Iron is well-known as a material that repels fairies. A child in a cradle can be protected by scissors hung over it; shears placed in a chimney prevent fairy incursions by that route and a wise traveller will carry metal with them, even something as small as a pin, as a defence against supernatural encounters.  Tales are often told of rescues of abducted spouses from fairy hills; the rescuer will place his knife at the threshold in order to stop the entrance to the hill re-closing and trapping him.  This list could be extended considerably, but the principle is very well established. However, how do we explain fairies using metal tools- which they often do, as evidenced in the stories of human help being sought to repair demanded pails, pick axes and the like?  Even more aberrant, perhaps, there is a Shetland story of an abducted boy who returns home skilled in making scythes, a craft he has learned whilst living with the trows (see for example Magical folk pp.38, 133 & 135).

The fairies’ faith

Religion is another source of contraries, as I have mentioned in a recent posting.  The fairies are generally regarded as being heathens, or at least irreligious.  On that basis, charms that are just as efficacious as a piece of iron include a page from the Bible, the sign of the cross or the invocation of God or the saints.  Prompt baptism of a newborn will guard against its theft as a changeling.  This all seems quite reasonable, until it is set alongside other traditions that treat the fairies as being perfectly orthodox Christian folk, conducting christenings and the like, or as beings concerned for their place in creation and worried over whether they will share in the Christian salvation. Once again, both cannot apply, but a compromise is almost impossible (see Magical folk pp.120, 127 & 135).

Time in fairyland

The passing of time is a significant feature of many stories of fairyland.  I have alluded to this previously and it is pretty well known that time in Faery can pass at a different rate to time in the mortal world.  A night spent under a fairy knoll may transpire to have been a year or ten, or a century, in the ‘real’ world.  As might be imagined, the consequence of this for the returning visitor can be disastrous and tragic.  And yet- this is not always a problem.  Some visitors come and go without ill-effects; a midwife may be taken to attend a fairy birth and return home the same night; a husband may go to rescue his wife from the beneath the fairy hill and will do so in ‘real time.’  The fairies themselves may come and go from our world without difficulty.

Fairy food

I have remarked before that fairies can be described both as vegetarians and as keen hunters.  Lastly, still on the issue of diet, how about fairy attitudes to bread?  This may sound bizarre, but it was widely believed in Britain that carrying a crust was a sure way of protecting yourself from malign influences.  Witness Robert Herrick’s brief rhyme:

“If ye feare to be affrighted,

When ye are (by chance) benighted,

In your pocket for a trust

Carrie nothing but a Crust:

For that holy piece of Bread,

Charmes the danger, and the dread.”

This may perhaps relate originally to carrying consecrated host, but it seems that ultimately any old slice of Hovis would do.  Now contrast the situation in Wales.  John Rhys tells of lake maidens (gwragedd annwn) lured to tryst with a mortal man by the offer of bread.  They are fussy though: not any old piiece of bara brith will do.  First the bread is too hard “Cras dy fara“, then too soft “Llaith dy fara,” until finally a happy medium is found and true love blossoms (Rhys, Celtic folklorepp.3-6 & 27-30).

Inconclusions

It is not possible to be didactic, especially on the subject of beings who are invisible and secretive.  Contacts with them are rare and always fleeting, so any impressions formed will always be uncertain and unconfirmed.  As I’ve suggested, the want of congruity throughout the reports may seem to give excellent grounds for rejecting them all as fictions.  What is odd, though, is that these tales derive from a period when there was a genuine and widespread belief in (and fear of) fairies.  This being so, you might expect the folk stories to provide listeners with consistent and coherent statements about the supernaturals, so that audiences might be forewarned and forearmed.  The lack of correspondence between accounts might even be argued to be an indicator of authenticity.

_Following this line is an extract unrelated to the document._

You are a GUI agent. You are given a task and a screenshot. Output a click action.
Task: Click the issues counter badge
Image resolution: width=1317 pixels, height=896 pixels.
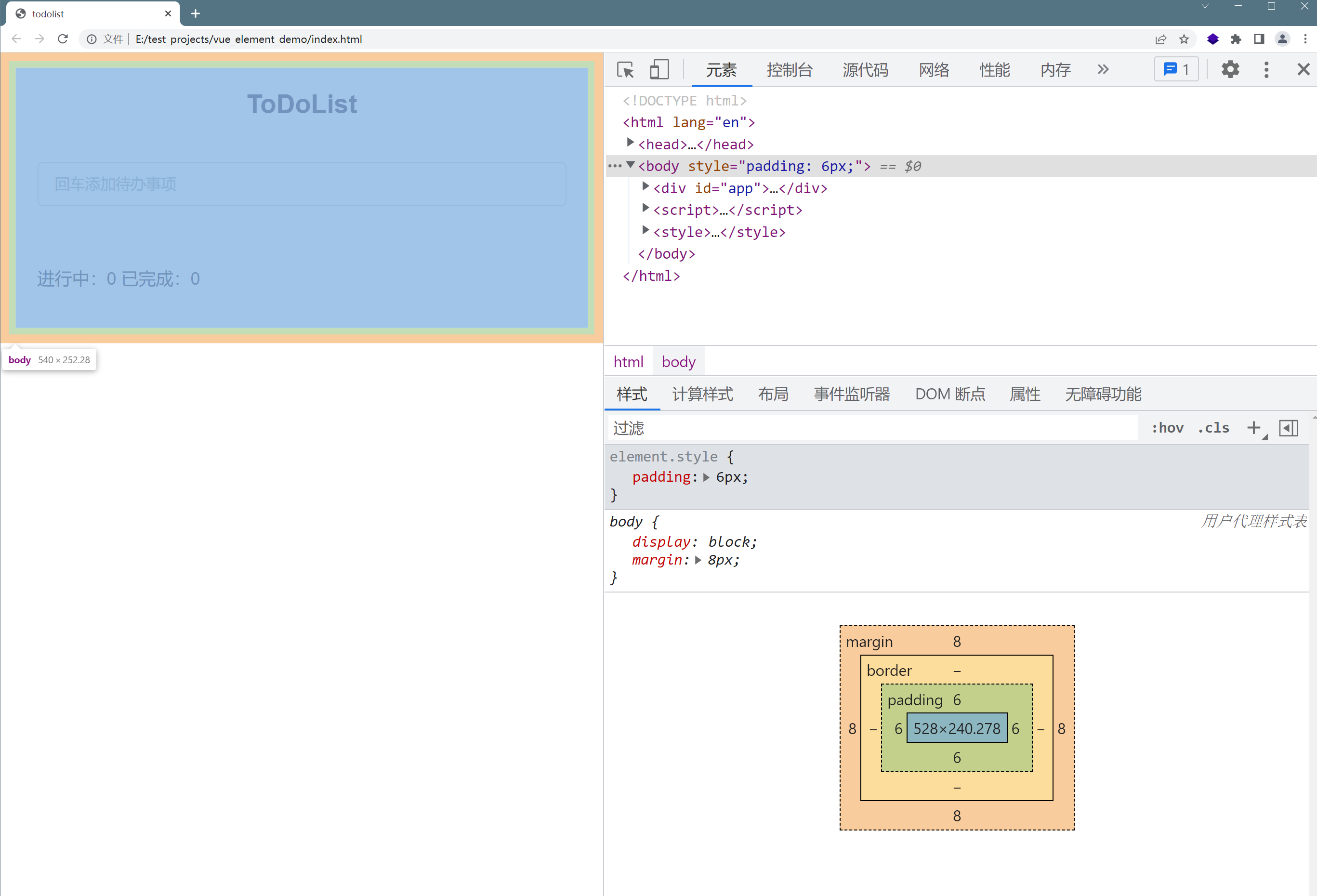click(x=1176, y=70)
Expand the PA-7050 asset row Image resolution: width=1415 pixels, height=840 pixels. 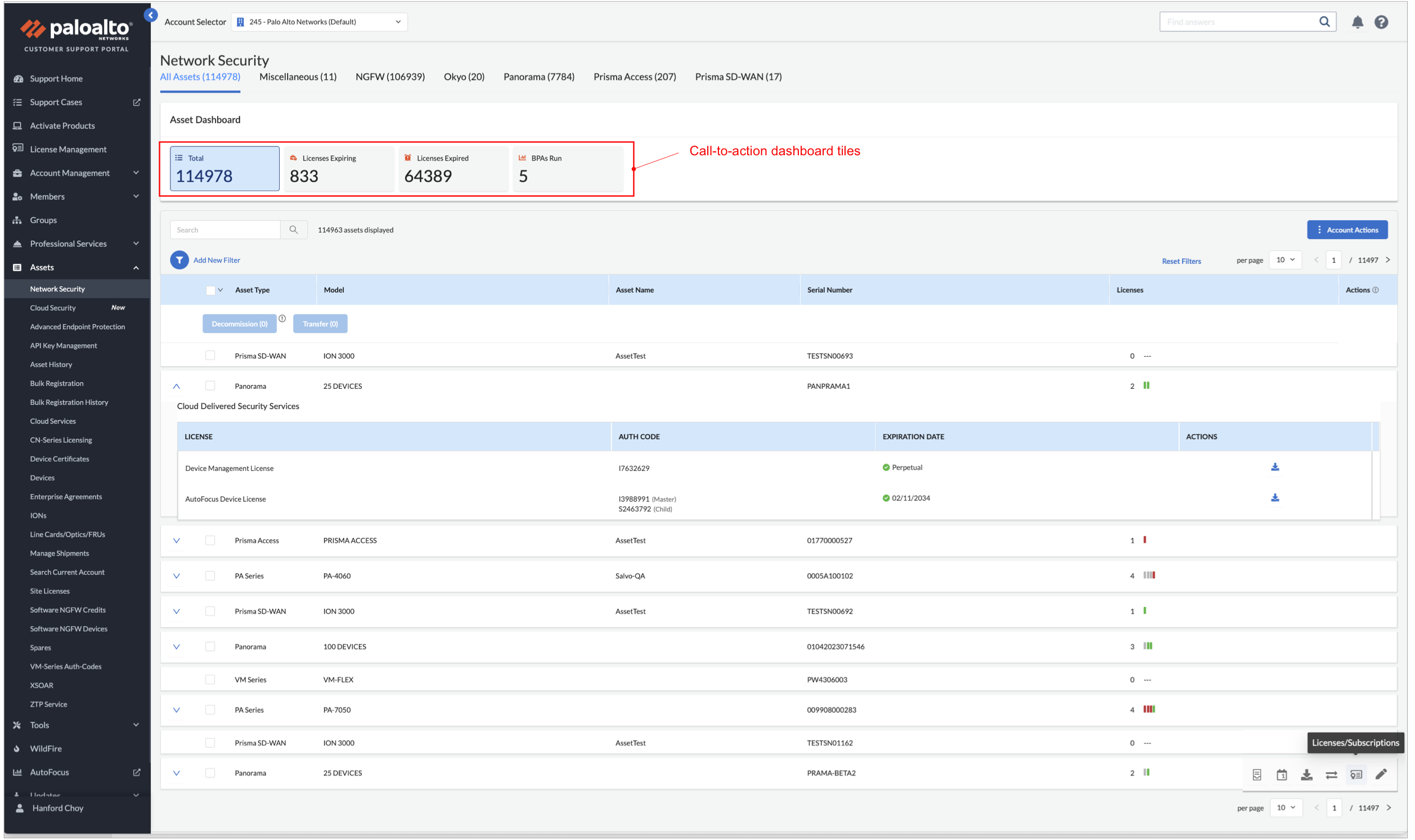point(177,710)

We’ll summarise with the words of some fairy experts. Brian Froud, renowned fairy artist, was interviewed by Signe Pike for her 2010 book Faery tale.  He described to Pike his reaction to his first investigations into faery:

“At first I thought, I don’t know… all this sounds a bit weird… and at the same time, a lot of it sounded like common sense.  It’s very typical of faery, actually.  In one way it simplified everything for me, and at the same time, it suddenly made everything very complicated.” (p.86)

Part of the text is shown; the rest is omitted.